基本は「料理の四面体」と一緒で、わたしが付け加えたのは、時間の項目です。
和食には 漬物があります。漬物だけでなく、味噌、醤油という発酵食品もあります。そのために「時間の料理」という項目を入れました。

時間の項目を追加した、ほしさん発案の「新・料理の三角錐」です

料理を作る話、料理の特質のお話をしましたが、もう一つは、食べる側の履歴書も大切です。例えば、何千件も食べ歩いている人もいれば、一軒しか知らない人もいます。年齢、性別、出身地、文化系か理科系かでも好き嫌いが影響してきます。立ち食い蕎麦をおいしいという人もいれば、おいしいと思わない人もいます。


つまり、料理の味わいを分析するやり方も大切ですが、食べる側も重要なのです。そこで、味のブラインドテストをするときには、テスター側の簡単なプロフィールも入れます。例えば、「70代10人、その内男性8人、女性2人の評価です」という情報を入れています。この内訳によっては、結果が変わることもあるからです。

次回は、料理小説のご紹介をします。

食の職人に必要なものとは?

ほしさん(右側)と小松社長(左側)のトークは息もぴったり


小松社長

今回のほしさんのお話に登場したクロード・レヴィ=ストロースがすごいのは、味を調べたときにそこまで自分たちの歴史も含めて結びつけているということです。
僕たちは歴史を一直線と思っていますが、クロード・レヴィ=ストロースはは否定しています。
クロード・レヴィ=ストロースがブラジルに行ったときに、それ以前にアマゾンに入った人たちは全て殺されていました。調べたら全て宣教師でした。アマゾンには文化がきちんとあったので、それを理解してから入らなければならないのです。
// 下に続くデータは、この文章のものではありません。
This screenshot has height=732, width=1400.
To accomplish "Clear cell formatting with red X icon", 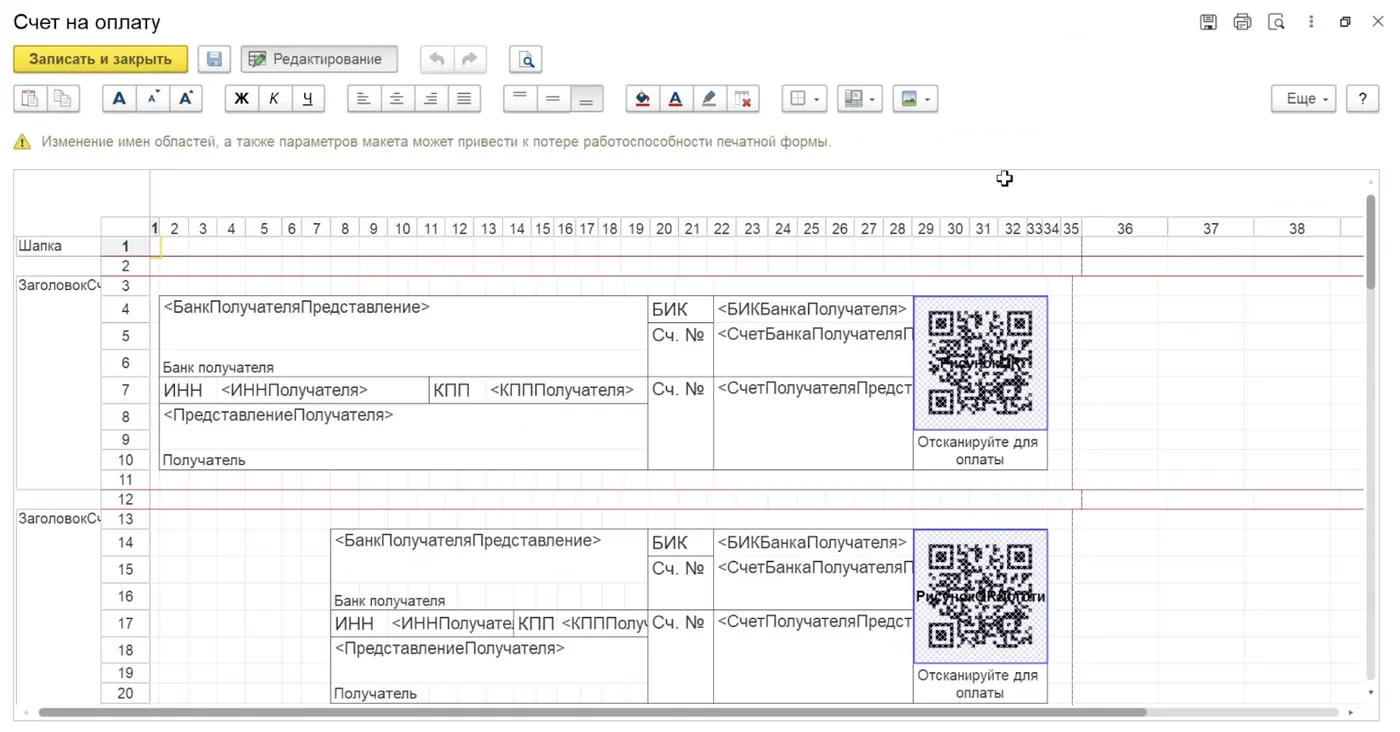I will 742,99.
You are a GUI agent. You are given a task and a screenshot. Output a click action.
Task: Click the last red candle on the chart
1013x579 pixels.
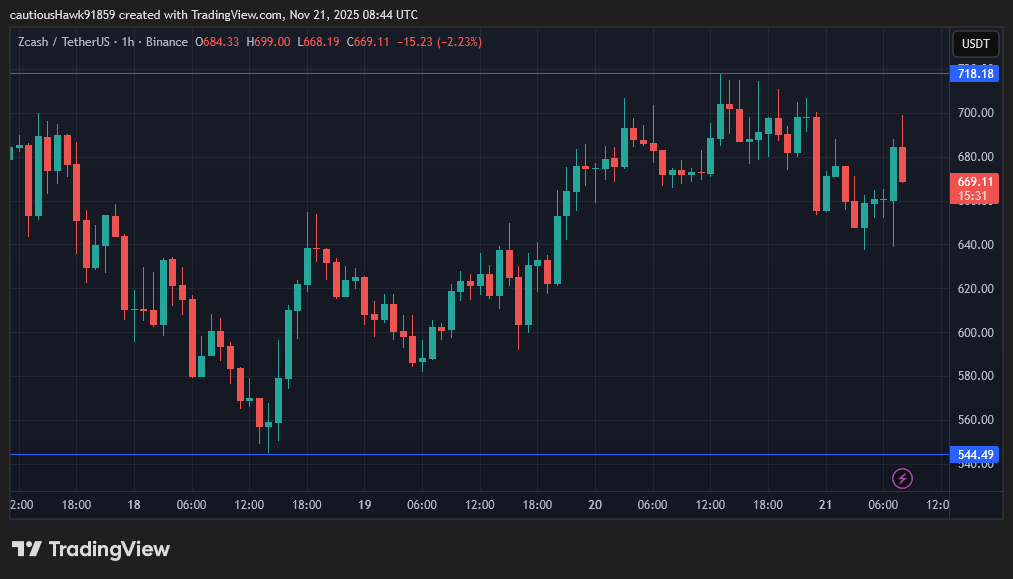[902, 165]
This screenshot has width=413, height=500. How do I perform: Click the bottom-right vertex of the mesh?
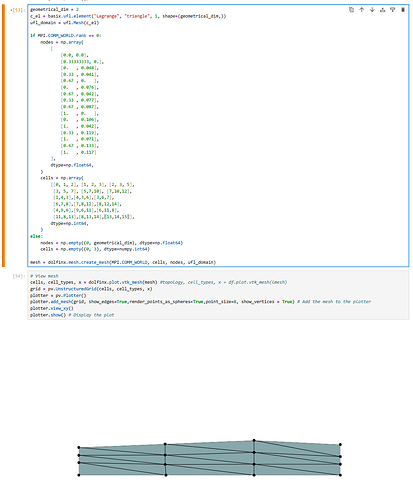tap(340, 475)
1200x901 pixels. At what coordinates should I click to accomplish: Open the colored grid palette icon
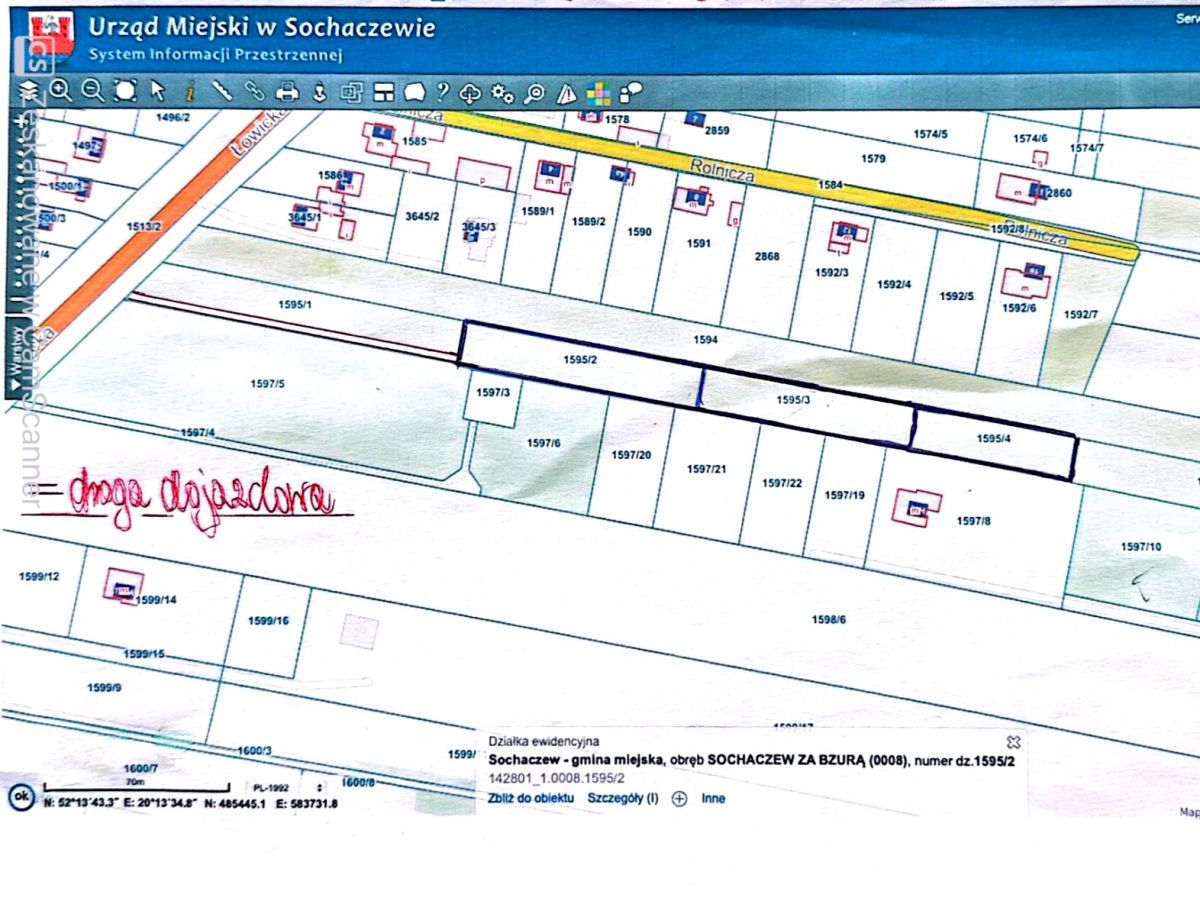pos(598,94)
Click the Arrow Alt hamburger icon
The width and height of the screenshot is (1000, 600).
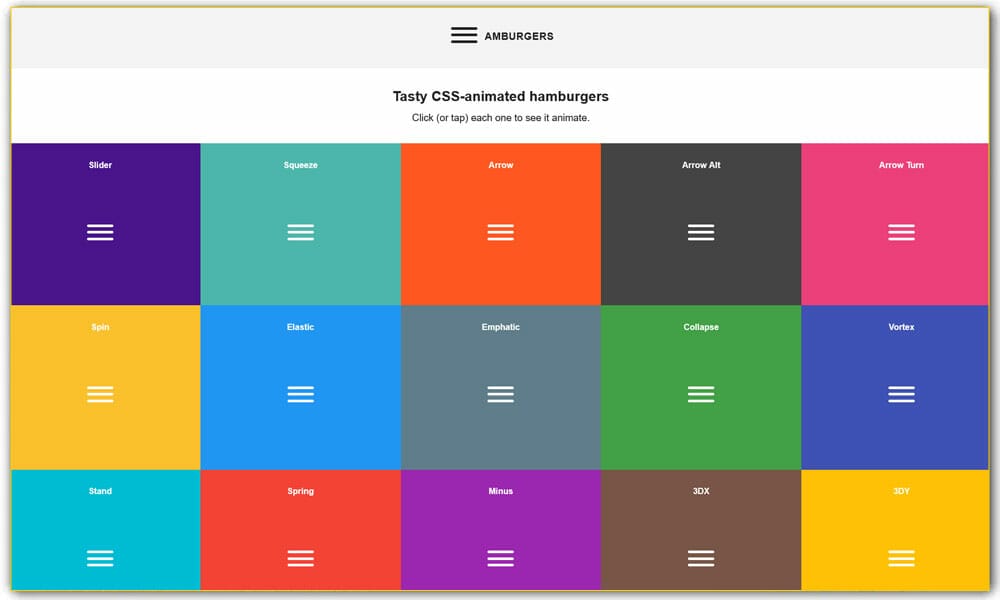click(x=701, y=232)
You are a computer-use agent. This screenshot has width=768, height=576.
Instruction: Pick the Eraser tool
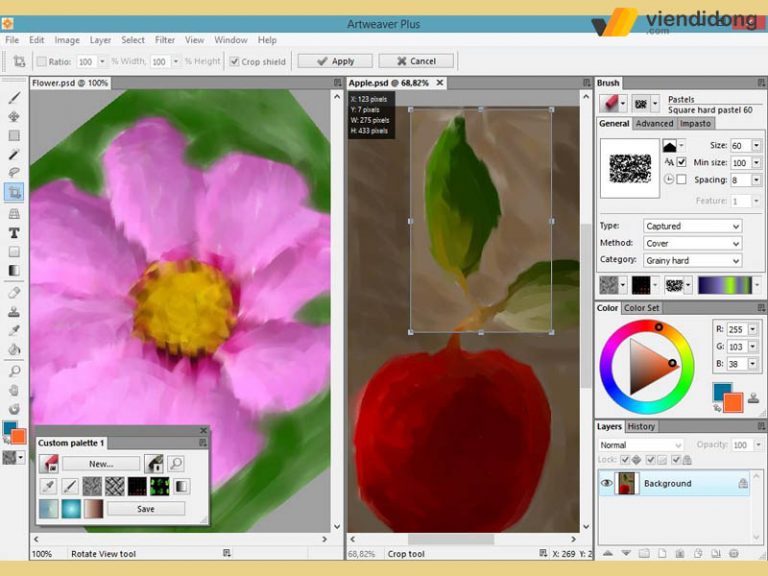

同じように、今、僕たちが職人とは何だろうと考え直さなければならない時期に来ています。
一つは、職人の中に湧き上がるような倫理観とか表現したいものがなければ職人とは言えないのではないかと思うのです。

もう一つは、今まで永遠に伝わってきた「味という贈り物」を、次世代にどうしても伝えたいという情熱です。
この二つが、職人に必要なものなのではないかと思っています。
今日は、どうもありがとうございました。

小松庵総本家 銀座 森の時間(平日16:00〜17:00)は展示してある作品をじっくりご鑑賞いただける、ギャラリー・タイムです。(この時間はお食事の提供はしておりません。)
今後も不定期でワークショップやトークショーなど様々なイベントを企画していきます。お気軽にご参加ください。
小松庵総本家 銀座(Tel. 03-6264-5109)

#東京蕎麦 #蕎麦#蕎麦屋のチャレンジ#クロード・レヴィ=ストロース#料理小説#職人#ソバリエ#ほしひかる#美味しさ#銀座#銀座ギャラリー#アートギャラリー

この記事が気に入ったらサポートをしてみませんか?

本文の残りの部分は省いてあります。